After several bib changes and much wringing out of our own clothing, Craig and I finally got us all out the door to face the blizzard that has enveloped Vancouver this holiday. We popped O in his stroller, mushed through slush and stubborn snowbanks, and made it as far as the IGA before O mounted serious protest. We released him, heaped the groceries onto the stroller, and took turns carrying him to our next destination—lunch at Earl’s with James and Monique.
At lunch, despite the fact that we were noshing during naptime, O was adorable if massively drooly. He stared long, hard, and enviously at Craig’s beef dip sandwich, so we broke of bits of the buttery meat and popped them into his mouth. Between bites, O alernated between gazing adoringly at James and hugging me, cooing contentedly (and wetly) in my ear.
We broke from lunch to face the elements again—the snowfall was only intensifying. I ploughed the stroller along, and Craig carried O, who yelled meaningfully and constantly at the snow—he feels very strongly about it. People smiled and gaped at our babbling (and very loud) boy as they walked by. The stroller threatened to capsize but didn’t, O could have begun crying from tiredness but didn’t, and we all made it home intact and pleasantly whipped from the weather and exertion.
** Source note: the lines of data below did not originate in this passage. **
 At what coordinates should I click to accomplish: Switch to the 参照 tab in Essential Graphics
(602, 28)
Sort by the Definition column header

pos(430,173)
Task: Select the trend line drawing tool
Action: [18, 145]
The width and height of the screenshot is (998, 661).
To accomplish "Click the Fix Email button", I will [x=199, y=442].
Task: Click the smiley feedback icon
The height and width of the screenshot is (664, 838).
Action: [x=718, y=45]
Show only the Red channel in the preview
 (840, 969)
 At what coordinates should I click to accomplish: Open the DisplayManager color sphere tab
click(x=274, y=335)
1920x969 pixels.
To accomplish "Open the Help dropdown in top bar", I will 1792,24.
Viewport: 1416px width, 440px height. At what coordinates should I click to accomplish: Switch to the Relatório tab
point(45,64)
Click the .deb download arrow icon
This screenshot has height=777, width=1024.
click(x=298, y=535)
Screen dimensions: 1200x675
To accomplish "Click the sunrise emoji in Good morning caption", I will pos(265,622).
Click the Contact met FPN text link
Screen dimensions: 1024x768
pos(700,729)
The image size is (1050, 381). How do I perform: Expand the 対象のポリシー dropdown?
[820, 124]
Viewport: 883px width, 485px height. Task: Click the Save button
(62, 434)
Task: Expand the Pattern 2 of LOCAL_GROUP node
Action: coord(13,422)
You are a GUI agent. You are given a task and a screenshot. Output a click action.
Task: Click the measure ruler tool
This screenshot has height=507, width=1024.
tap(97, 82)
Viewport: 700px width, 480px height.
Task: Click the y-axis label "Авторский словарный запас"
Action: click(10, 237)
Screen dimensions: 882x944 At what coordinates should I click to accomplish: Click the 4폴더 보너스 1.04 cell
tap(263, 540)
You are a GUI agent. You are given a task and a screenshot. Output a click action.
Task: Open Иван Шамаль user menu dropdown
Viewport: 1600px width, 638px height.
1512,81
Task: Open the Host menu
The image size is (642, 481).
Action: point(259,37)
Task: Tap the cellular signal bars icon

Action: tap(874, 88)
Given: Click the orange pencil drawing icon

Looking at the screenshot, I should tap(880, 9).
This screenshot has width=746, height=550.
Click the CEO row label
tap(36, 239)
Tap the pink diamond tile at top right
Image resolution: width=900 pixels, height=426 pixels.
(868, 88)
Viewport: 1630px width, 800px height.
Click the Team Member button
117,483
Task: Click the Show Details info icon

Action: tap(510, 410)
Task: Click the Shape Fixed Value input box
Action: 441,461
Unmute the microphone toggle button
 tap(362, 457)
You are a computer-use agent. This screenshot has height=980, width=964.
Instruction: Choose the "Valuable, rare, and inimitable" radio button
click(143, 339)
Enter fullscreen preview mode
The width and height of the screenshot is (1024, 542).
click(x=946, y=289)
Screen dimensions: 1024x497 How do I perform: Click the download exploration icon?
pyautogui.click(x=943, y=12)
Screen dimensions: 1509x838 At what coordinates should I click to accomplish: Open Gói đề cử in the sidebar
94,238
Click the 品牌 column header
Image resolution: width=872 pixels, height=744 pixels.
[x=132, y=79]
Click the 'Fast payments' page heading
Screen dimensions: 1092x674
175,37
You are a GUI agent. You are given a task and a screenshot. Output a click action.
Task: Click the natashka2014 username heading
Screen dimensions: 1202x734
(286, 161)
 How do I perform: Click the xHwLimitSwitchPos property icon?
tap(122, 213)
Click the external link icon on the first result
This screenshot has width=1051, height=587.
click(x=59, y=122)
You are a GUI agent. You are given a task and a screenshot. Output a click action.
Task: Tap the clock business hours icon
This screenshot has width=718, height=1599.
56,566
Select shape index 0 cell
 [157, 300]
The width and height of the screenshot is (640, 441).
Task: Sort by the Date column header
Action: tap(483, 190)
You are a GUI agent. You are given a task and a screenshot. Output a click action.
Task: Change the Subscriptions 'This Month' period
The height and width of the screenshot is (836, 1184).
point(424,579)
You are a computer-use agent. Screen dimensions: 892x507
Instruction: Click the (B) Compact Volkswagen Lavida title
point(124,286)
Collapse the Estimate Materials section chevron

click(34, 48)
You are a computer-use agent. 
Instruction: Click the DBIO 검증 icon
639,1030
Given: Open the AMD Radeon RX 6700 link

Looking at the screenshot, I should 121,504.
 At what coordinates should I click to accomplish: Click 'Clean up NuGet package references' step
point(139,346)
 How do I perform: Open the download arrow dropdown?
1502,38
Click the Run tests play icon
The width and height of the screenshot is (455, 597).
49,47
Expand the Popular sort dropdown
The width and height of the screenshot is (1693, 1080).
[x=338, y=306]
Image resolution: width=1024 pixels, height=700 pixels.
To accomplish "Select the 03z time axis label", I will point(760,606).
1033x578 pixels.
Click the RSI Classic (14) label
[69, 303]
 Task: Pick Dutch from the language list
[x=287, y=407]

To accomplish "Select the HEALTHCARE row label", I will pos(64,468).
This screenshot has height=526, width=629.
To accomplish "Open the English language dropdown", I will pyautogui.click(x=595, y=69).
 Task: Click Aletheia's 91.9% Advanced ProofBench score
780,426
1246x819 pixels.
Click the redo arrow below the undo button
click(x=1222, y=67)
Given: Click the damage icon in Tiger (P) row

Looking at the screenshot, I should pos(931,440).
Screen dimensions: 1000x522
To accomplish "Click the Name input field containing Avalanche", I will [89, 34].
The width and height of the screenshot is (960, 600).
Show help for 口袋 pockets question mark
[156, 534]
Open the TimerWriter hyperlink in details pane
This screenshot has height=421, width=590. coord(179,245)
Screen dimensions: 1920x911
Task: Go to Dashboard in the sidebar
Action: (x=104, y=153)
We freed O from his snowsuit, changed him, and plopped him on the bed. I hopped in on the other side, pulled him into me, tugged the flannel sheets and duvet up around us, and breastfed him into dreamland. Above us, snow covered our skylight, letting in only soft, blue light. I looked down upon O—whose cheeks were still flushed and cool from the snow, and who snored lightly and rhythmically—and felt deliriously happy and lucky.
Merry, merry Boxing Day.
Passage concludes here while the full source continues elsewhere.